# Work to do
Count the lines below that contain the word "dropdown", where case matters. Give only the number.

((

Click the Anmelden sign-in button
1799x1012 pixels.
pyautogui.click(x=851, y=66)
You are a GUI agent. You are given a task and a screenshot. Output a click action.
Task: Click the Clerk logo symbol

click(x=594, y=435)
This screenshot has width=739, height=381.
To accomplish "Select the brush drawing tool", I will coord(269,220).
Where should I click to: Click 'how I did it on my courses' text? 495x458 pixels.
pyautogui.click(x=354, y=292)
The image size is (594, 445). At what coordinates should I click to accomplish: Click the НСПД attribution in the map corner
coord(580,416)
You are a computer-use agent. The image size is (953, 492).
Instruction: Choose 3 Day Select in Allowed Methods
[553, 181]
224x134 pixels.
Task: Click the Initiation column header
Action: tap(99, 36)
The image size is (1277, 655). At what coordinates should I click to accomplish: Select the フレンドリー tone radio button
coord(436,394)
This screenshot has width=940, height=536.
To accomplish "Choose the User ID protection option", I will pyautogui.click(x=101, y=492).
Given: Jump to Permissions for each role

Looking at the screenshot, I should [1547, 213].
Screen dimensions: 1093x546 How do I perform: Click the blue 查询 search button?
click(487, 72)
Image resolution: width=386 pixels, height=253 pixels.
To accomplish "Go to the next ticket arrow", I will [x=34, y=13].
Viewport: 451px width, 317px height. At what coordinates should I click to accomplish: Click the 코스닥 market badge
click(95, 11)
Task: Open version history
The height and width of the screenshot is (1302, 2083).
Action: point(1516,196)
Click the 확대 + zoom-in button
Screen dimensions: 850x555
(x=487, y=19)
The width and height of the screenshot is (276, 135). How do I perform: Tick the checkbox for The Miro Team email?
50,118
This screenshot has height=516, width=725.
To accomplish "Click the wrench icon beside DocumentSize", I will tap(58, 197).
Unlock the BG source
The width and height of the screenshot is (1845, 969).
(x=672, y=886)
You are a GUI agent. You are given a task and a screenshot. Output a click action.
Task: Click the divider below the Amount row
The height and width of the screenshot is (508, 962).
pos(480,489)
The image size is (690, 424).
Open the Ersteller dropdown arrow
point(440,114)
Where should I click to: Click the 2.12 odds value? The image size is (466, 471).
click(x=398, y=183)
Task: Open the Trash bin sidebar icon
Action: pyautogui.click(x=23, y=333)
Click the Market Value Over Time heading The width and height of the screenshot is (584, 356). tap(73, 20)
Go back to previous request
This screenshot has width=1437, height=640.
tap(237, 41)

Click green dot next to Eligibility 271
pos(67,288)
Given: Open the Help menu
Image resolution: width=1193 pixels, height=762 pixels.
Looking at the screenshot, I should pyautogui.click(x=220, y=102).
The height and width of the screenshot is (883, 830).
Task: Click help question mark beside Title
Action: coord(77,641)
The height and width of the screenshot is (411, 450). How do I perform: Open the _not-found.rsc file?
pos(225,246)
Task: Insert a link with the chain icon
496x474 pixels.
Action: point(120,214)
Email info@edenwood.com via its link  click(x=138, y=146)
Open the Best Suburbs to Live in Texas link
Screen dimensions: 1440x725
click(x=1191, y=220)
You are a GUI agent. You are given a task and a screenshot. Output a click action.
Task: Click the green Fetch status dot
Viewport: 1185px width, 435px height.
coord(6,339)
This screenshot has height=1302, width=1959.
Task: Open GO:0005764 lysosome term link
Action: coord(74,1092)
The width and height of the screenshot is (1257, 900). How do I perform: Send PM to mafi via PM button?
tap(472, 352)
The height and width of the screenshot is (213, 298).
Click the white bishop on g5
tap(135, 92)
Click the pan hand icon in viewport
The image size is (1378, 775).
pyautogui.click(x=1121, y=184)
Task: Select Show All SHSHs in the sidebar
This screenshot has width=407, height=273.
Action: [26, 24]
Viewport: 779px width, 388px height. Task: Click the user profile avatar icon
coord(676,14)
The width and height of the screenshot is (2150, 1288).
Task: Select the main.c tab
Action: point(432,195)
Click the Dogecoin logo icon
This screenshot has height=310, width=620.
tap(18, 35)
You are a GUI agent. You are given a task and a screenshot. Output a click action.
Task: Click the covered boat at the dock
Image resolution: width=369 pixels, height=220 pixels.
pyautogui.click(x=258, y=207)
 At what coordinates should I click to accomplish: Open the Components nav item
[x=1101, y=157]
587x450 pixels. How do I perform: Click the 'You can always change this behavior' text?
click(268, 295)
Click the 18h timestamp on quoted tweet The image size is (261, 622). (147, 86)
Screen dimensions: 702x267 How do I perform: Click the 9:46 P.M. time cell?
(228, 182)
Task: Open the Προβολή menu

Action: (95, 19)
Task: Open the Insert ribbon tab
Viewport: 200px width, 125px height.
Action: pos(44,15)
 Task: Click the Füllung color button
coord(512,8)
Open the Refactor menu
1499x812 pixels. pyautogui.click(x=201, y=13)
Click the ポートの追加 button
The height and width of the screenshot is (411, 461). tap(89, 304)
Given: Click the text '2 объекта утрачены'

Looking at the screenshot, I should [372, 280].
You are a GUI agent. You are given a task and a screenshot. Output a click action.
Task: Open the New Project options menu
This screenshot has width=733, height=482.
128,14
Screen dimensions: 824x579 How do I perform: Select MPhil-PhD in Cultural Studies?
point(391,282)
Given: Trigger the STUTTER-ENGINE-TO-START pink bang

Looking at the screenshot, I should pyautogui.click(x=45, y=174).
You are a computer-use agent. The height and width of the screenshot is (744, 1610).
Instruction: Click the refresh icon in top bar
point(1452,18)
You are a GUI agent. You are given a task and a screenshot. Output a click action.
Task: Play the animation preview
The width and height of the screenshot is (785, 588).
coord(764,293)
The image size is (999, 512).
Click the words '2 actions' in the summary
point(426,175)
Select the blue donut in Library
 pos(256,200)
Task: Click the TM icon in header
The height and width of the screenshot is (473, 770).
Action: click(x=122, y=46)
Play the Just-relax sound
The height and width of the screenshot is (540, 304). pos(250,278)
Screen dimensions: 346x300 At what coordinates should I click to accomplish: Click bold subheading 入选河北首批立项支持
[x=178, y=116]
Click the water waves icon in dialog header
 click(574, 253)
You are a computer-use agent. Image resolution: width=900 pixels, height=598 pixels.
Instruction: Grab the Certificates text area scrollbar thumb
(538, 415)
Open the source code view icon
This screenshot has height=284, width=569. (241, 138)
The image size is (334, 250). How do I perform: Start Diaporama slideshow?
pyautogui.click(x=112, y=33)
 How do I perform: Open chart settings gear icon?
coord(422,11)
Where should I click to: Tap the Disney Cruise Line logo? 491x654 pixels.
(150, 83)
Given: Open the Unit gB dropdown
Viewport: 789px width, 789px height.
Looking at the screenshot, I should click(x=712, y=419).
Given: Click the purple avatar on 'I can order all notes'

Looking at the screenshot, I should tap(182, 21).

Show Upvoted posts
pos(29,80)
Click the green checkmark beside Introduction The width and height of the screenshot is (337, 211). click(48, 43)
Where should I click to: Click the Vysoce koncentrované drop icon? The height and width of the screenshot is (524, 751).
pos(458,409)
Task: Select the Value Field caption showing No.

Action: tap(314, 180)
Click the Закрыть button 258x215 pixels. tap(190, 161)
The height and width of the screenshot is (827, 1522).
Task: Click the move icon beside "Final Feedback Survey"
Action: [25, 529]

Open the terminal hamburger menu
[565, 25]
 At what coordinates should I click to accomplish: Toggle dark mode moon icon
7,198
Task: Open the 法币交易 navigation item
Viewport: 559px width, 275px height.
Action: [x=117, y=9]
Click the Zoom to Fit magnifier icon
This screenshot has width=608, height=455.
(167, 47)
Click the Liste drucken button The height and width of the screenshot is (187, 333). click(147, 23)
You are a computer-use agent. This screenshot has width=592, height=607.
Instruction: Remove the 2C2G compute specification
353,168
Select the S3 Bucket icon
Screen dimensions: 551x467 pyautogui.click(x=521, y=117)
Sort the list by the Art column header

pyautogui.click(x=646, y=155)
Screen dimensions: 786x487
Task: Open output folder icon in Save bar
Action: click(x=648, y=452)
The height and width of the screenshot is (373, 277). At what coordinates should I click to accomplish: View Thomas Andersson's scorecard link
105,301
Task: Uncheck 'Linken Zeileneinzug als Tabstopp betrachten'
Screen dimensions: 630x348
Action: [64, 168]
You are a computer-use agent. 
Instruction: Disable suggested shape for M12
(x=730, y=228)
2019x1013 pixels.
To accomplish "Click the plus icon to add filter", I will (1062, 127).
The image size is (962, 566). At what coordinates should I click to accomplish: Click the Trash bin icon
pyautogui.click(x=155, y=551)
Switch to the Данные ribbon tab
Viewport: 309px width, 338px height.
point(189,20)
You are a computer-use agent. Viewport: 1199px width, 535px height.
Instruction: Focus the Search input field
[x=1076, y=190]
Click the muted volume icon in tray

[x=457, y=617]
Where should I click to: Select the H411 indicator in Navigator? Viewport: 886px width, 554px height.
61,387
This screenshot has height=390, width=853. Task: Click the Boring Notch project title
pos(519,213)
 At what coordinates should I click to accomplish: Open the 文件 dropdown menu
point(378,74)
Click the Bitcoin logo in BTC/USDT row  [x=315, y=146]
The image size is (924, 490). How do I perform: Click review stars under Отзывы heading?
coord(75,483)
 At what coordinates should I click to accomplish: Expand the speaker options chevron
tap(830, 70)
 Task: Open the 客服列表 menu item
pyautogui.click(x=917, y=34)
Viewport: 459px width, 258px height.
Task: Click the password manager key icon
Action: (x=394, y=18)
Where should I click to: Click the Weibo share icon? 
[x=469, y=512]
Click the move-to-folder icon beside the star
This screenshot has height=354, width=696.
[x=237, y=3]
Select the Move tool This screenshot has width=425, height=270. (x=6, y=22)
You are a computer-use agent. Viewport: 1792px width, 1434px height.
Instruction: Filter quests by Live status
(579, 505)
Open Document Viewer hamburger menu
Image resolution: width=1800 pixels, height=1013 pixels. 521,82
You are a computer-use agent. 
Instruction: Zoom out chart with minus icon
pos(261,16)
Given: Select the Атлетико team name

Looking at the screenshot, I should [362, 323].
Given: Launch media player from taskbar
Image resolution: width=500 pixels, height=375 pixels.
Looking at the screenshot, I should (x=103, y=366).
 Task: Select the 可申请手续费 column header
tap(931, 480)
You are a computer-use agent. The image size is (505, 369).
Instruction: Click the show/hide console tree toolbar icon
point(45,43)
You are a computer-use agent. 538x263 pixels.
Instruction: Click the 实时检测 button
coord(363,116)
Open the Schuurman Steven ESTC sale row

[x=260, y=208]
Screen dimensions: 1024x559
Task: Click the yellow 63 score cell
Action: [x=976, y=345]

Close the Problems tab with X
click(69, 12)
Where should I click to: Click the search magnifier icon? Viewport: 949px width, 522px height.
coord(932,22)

))

# Task answer
3